[Items from a data source]
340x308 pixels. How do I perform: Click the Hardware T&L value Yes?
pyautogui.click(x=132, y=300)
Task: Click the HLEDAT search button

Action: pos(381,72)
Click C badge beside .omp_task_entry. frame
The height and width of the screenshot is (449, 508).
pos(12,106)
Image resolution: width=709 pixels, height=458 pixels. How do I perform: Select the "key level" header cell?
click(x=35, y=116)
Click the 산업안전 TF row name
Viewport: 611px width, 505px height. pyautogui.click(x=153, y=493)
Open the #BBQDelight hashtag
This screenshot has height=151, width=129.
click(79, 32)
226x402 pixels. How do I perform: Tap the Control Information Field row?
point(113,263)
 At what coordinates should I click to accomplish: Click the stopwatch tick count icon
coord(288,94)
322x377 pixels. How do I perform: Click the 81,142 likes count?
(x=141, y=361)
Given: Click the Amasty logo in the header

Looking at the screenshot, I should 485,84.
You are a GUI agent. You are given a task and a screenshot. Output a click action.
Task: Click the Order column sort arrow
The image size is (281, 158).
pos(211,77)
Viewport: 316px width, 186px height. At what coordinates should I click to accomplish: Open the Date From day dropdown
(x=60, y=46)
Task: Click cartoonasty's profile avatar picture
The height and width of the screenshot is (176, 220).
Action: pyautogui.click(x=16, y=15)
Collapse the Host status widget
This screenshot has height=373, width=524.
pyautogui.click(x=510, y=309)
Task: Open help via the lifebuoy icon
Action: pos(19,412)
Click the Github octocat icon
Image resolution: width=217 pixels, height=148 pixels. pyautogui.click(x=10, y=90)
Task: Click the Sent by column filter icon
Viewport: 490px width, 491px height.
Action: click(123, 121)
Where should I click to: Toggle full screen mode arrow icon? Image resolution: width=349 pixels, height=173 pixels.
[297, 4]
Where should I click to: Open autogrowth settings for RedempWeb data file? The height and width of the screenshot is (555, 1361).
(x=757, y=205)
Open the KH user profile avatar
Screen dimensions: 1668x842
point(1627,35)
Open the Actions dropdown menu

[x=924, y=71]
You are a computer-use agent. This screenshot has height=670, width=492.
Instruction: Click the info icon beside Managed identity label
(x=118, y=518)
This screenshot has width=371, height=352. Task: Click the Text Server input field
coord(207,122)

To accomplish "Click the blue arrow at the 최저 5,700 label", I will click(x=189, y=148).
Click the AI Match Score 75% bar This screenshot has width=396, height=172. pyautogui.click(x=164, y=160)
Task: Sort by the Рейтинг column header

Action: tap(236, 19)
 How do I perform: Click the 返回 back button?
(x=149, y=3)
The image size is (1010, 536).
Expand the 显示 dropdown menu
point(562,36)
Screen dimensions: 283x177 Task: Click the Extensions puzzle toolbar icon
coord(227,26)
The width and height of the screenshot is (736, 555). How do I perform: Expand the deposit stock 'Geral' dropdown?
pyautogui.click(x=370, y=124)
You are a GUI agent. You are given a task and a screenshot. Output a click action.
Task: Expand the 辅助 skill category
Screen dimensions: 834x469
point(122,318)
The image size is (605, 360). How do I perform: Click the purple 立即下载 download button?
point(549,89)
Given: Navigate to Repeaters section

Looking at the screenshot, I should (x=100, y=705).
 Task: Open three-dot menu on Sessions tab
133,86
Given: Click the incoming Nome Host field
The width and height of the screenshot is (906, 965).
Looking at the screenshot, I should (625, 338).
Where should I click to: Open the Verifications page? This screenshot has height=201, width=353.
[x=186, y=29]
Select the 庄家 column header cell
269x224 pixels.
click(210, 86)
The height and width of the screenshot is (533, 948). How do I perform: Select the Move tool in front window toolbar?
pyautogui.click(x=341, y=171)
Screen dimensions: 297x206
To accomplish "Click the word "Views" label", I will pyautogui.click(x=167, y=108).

TO DO
When you answer, return the records above exactly as they stand.

WRITTEN ANSWER
340x308 pixels. How do I perform: Click the Hardware T&L value Yes?
pyautogui.click(x=132, y=300)
Task: Click the HLEDAT search button

Action: pos(381,72)
Click C badge beside .omp_task_entry. frame
The height and width of the screenshot is (449, 508).
pos(12,106)
Image resolution: width=709 pixels, height=458 pixels. How do I perform: Select the "key level" header cell?
click(x=35, y=116)
Click the 산업안전 TF row name
Viewport: 611px width, 505px height. pyautogui.click(x=153, y=493)
Open the #BBQDelight hashtag
This screenshot has height=151, width=129.
click(79, 32)
226x402 pixels. How do I perform: Tap the Control Information Field row?
point(113,263)
 At what coordinates should I click to accomplish: Click the stopwatch tick count icon
coord(288,94)
322x377 pixels. How do I perform: Click the 81,142 likes count?
(x=141, y=361)
Given: Click the Amasty logo in the header

Looking at the screenshot, I should 485,84.
You are a GUI agent. You are given a task and a screenshot. Output a click action.
Task: Click the Order column sort arrow
The image size is (281, 158).
pos(211,77)
Viewport: 316px width, 186px height. At what coordinates should I click to accomplish: Open the Date From day dropdown
(x=60, y=46)
Task: Click cartoonasty's profile avatar picture
The height and width of the screenshot is (176, 220).
Action: pyautogui.click(x=16, y=15)
Collapse the Host status widget
This screenshot has height=373, width=524.
pyautogui.click(x=510, y=309)
Task: Open help via the lifebuoy icon
Action: pos(19,412)
Click the Github octocat icon
Image resolution: width=217 pixels, height=148 pixels. pyautogui.click(x=10, y=90)
Task: Click the Sent by column filter icon
Viewport: 490px width, 491px height.
Action: click(123, 121)
Where should I click to: Toggle full screen mode arrow icon? Image resolution: width=349 pixels, height=173 pixels.
[297, 4]
Where should I click to: Open autogrowth settings for RedempWeb data file? The height and width of the screenshot is (555, 1361).
(x=757, y=205)
Open the KH user profile avatar
Screen dimensions: 1668x842
point(1627,35)
Open the Actions dropdown menu

[x=924, y=71]
You are a computer-use agent. This screenshot has height=670, width=492.
Instruction: Click the info icon beside Managed identity label
(x=118, y=518)
This screenshot has width=371, height=352. Task: Click the Text Server input field
coord(207,122)

To accomplish "Click the blue arrow at the 최저 5,700 label", I will click(x=189, y=148).
Click the AI Match Score 75% bar This screenshot has width=396, height=172. pyautogui.click(x=164, y=160)
Task: Sort by the Рейтинг column header

Action: tap(236, 19)
 How do I perform: Click the 返回 back button?
(x=149, y=3)
The image size is (1010, 536).
Expand the 显示 dropdown menu
point(562,36)
Screen dimensions: 283x177 Task: Click the Extensions puzzle toolbar icon
coord(227,26)
The width and height of the screenshot is (736, 555). How do I perform: Expand the deposit stock 'Geral' dropdown?
pyautogui.click(x=370, y=124)
You are a GUI agent. You are given a task and a screenshot. Output a click action.
Task: Expand the 辅助 skill category
Screen dimensions: 834x469
point(122,318)
The image size is (605, 360). How do I perform: Click the purple 立即下载 download button?
point(549,89)
Given: Navigate to Repeaters section

Looking at the screenshot, I should (x=100, y=705).
 Task: Open three-dot menu on Sessions tab
133,86
Given: Click the incoming Nome Host field
The width and height of the screenshot is (906, 965).
Looking at the screenshot, I should (625, 338).
Where should I click to: Open the Verifications page? This screenshot has height=201, width=353.
[x=186, y=29]
Select the 庄家 column header cell
269x224 pixels.
click(210, 86)
The height and width of the screenshot is (533, 948). How do I perform: Select the Move tool in front window toolbar?
pyautogui.click(x=341, y=171)
Screen dimensions: 297x206
To accomplish "Click the word "Views" label", I will pyautogui.click(x=167, y=108).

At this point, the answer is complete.